Thursday, May 3, 2012

The Continued Vetting of Barack Obama

In my post yesterday, I did not realize what a controversy that the upcoming biography of Barack Obama had become.  It all started when Politico reported that the stories in Obama's Dreams From My Father regarding his girlfriend in New York were in fact composites (his girlfriend at the time was actually a mixture of several different girlfriends).  Politico, though, completely botched the story when they reported it as if this was a new revelation (see the paragraph length editor's note at the beginning of the story). 

It was not. 

Obama himself stated that some of the characters in Dreams were composites in the introduction of the book, the first edition of which was published in 1995.  But this brings up a very interesting question:  who in press has actually read Dreams?  You would think that during the vetting process pre-2008 that most, if not all, in the press would have read that book to look for clues that would tell us more about then-candidate Obama.  Tim Stanley at The Telegraph pieces this all together and asks the questions that most in the press never bothered to ask in 2008:

Why didn’t we know all these details four years ago – even though some of them were published in a best-selling autobiography that was sold to us as if it was a fifth gospel?
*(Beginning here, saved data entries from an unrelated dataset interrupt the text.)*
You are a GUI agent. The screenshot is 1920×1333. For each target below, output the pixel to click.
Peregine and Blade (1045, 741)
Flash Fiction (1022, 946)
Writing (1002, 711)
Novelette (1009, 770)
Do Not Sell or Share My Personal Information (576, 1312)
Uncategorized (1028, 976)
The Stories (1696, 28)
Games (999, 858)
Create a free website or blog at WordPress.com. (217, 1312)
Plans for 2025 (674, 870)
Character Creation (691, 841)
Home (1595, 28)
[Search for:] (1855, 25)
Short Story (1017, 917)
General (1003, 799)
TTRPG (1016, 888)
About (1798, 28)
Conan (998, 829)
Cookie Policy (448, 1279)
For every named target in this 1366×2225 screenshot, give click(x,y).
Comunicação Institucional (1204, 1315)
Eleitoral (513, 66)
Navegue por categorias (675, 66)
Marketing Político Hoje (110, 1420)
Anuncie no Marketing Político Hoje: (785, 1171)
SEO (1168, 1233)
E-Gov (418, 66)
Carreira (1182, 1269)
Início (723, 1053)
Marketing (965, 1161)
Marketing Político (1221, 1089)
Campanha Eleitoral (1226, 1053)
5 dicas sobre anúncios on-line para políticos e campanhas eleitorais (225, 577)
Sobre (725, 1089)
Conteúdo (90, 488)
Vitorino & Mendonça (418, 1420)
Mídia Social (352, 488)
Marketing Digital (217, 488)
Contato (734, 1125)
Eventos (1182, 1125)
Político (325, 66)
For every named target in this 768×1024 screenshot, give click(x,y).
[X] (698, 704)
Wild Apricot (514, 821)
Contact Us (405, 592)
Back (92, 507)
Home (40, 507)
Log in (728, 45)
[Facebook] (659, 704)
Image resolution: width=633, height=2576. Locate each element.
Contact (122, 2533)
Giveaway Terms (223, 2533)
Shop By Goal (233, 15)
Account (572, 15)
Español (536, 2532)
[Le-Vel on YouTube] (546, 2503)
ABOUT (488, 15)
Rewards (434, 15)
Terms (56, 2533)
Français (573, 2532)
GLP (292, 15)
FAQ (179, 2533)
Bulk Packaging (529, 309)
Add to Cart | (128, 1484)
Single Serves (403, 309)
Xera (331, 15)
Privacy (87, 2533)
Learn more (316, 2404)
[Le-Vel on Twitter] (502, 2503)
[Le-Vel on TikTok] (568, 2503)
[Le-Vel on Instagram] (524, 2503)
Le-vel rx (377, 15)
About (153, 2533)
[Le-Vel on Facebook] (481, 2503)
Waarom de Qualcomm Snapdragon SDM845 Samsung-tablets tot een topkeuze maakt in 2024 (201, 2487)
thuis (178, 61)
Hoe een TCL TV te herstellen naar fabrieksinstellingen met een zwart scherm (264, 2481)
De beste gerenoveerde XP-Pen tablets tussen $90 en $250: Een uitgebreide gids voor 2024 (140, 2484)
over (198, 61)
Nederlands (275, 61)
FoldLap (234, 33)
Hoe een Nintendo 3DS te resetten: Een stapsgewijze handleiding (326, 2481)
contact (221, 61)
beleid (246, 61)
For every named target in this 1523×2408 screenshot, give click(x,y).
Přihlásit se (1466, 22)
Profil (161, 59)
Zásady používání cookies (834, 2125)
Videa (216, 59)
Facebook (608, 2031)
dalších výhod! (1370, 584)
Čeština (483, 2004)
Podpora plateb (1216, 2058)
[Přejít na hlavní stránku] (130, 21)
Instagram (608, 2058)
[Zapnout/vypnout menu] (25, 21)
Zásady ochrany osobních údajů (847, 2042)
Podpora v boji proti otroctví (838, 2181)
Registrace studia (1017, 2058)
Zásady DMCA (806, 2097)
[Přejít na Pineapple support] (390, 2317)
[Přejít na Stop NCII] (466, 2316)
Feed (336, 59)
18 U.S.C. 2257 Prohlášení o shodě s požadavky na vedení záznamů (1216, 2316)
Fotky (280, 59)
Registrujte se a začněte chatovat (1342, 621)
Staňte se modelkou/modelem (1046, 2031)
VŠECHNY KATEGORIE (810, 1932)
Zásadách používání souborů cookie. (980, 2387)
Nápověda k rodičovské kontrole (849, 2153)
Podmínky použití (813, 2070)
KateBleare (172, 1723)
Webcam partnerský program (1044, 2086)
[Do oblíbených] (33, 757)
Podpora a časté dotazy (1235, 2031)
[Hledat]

And yet we knew everything there was to know about Sarah Palin, despite the fact that she was in the race for a much shorter space of time than Obama – and only running for veep.
That’s the significance of the canine and composite revelations – both of them, aside from their delightful “dish” factors, not really revelations at all. That we are only discussing them this late into Obama’s career suggests that the vetting that should have happened four years ago was unforgivably neglected. But, hey, it’s never too late to start.